Postprandial glucose metabolism. Following digestion, blood glucose concentration increases by ingested glucose entering the circulation [i.e., exogenous glucose appearance (Ra)] and increased secretion of insulin from the pancreas is stimulated. Due to the postprandial rise in the insulin and the gastrointestinal-derived hormones, the liver contributes to the rate of glucose disappearance (Rd) of ingested glucose by increasing glucose uptake and suppressing hepatic glucose production. Insulin promotes glucose uptake into peripheral tissues such as muscle, which returns blood glucose to premeal concentration. Glucose (blue circle) and insulin (yellow triangle). GIP, glucose-dependent insulinotropic peptide; GLP-1, glucagon-like peptide-1. Figure was created with BioRender.com and used with permission.
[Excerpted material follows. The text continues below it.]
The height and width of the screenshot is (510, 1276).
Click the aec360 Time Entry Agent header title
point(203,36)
First, gastrointestinal-derived hormones play an important role after ingestion and the Ra of the glucose ingested would be influenced by the gastric emptying and intestinal absorption. In response to nutrient exposure, the enteroendocrine cells (i.e., K- and L-cells) secrete, two incretins, glucose-dependent insulinotropic peptide (GIP) and glucagon-like peptide-1 (GLP-1) (13, 14) that potentiate glucose-stimulated insulin secretion (15). Moreover, it is even suggested that physiological increases in GLP-1 augment glucose Rd and suppress EGP under hyperglycemic conditions (16). Therefore, direct contact of nutrients with intestinal cells induced by oral ingestion of food can influence insulin secretion and action, which increase glucose Rd. The liver also contributes to the clearance from the blood of ingested glucose by increasing rates of glycogen synthesis and suppressing hepatic glucose production; these result in a switch from net hepatic glucose output to net hepatic glucose uptake (2).
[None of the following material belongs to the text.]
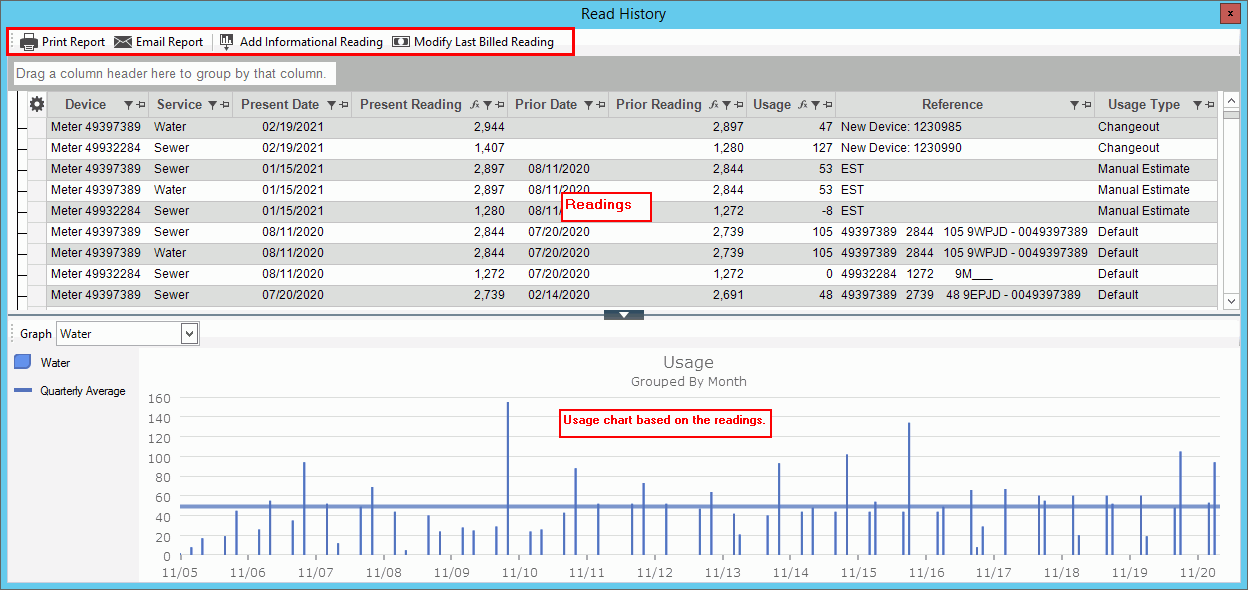The height and width of the screenshot is (590, 1248).
Task: Click the Email Report envelope icon
Action: click(123, 42)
The postprandial rise in insulin concentration facilitates glucose uptake into insulin-sensitive tissues, including skeletal muscle, adipose tissue, and the liver (17). Although it has been suggested that skeletal muscle is responsible for up to 90% of glucose disposal (18), this is largely estimated under unphysiological conditions, and the proportion of exogenous glucose disposed in skeletal muscle tissue is estimated to be ∼45%–50% with a mixed macronutrient diet (19). Insulin facilitates glucose uptake via several mechanisms, including tissue perfusion and translocation of the glucose transporter isoform 4 (GLUT4) to the cell membrane surface, allowing more glucose to enter the cell (20). In the absence of insulin, ∼90% of GLUT4 remains in intracellular vesicles (21). Transient increases in blood glucose concentrations are therefore restored to basal concentrations within 2–3 h following meal ingestion in most healthy people (22). Factors such as the quantity and glycemic index of the carbohydrate, as well as the nutrient composition of the meal, can influence the magnitude and duration of postprandial glycemia via effects on exogenous glucose Ra, but also via effects on EGP and glucose Rd due to changes in insulinemia (23, 24). In addition, differences between and within people in their glycemic response to meals will also depend on hepatic and peripheral tissue insulin sensitivity, pancreatic β-cell insulin secretory capacity, and glucose effectiveness.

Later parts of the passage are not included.